What do you need to start a cargo van courier business?
You need four things before your first paid delivery: a suitable van, a business entity, insurance that covers paid transport work, and somewhere to find customers. Everything else — branding, a website, extra equipment — can come later. Treat the launch as a checklist:
- A cargo van in sound mechanical condition with enough payload and cargo volume for the work you plan to target.
- A registered business structure and any local business licenses your city or county requires.
- Commercial auto liability insurance plus cargo coverage for the goods you carry.

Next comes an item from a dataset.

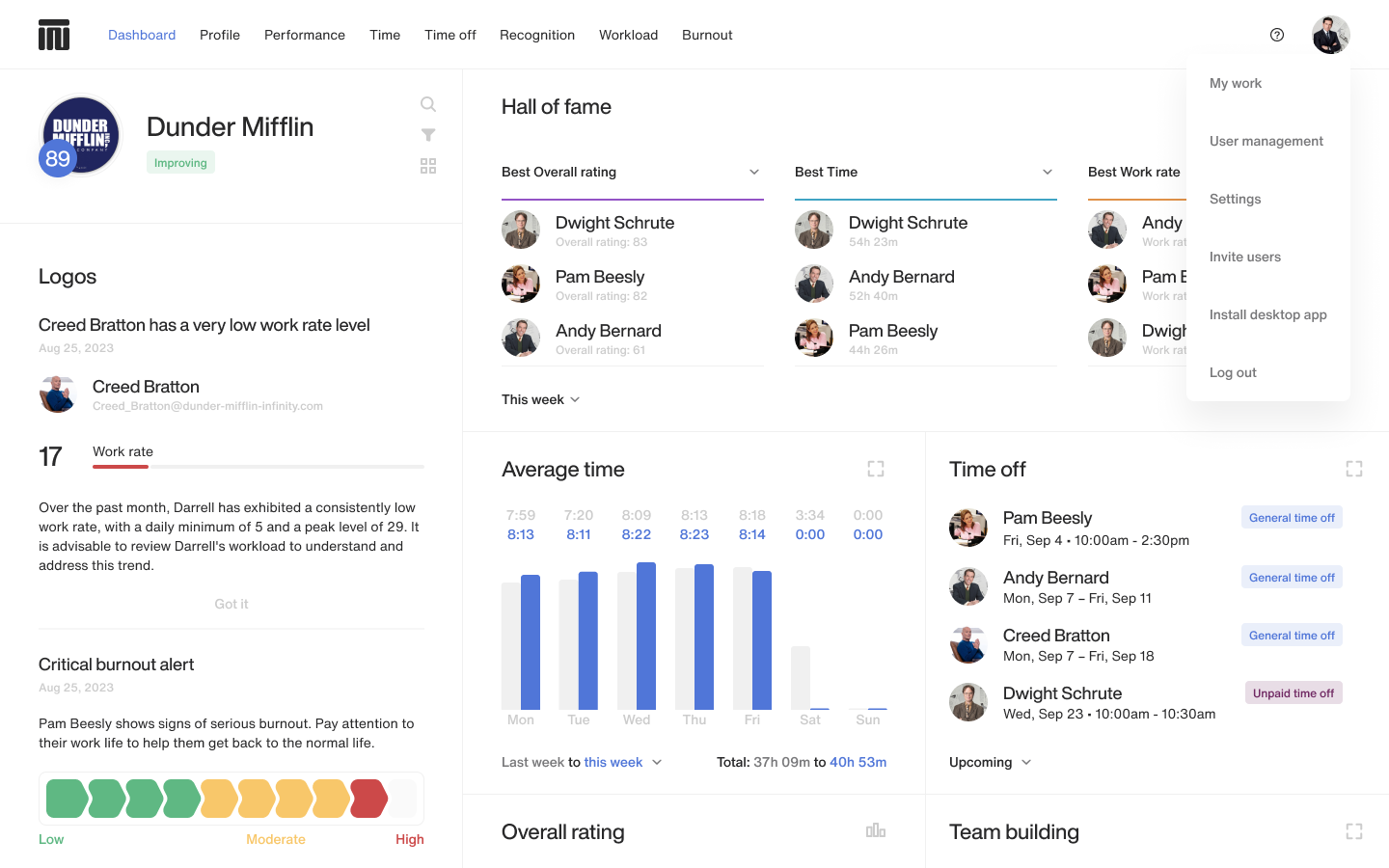Select the grid view icon on the company card
The width and height of the screenshot is (1389, 868).
tap(427, 166)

- An EIN from the IRS if you form an LLC or plan to hire later (free to obtain).
- Access to jobs: direct customers, load boards, or a marketplace where you can quote.

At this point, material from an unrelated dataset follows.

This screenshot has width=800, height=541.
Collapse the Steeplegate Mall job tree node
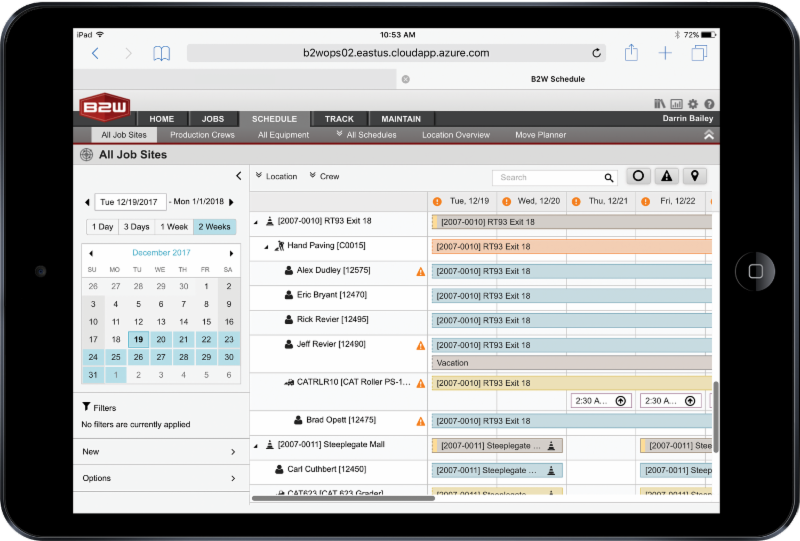tap(255, 444)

Which cargo van should you start with?
The best starter van is the one whose payload and cargo volume match the jobs you intend to quote on, bought within a budget that leaves cash for insurance and slow early months. High-roof long-wheelbase vans (Ford Transit, Ram ProMaster, Mercedes Sprinter) swallow furniture and palletized freight; compact vans cost less to run but limit you to parcels and small items. Mileage matters less than maintenance history — a courier van earns nothing in the shop. Our guide to choosing the best van for courier work compares the options in detail.
Should you form an LLC or operate as a sole proprietor?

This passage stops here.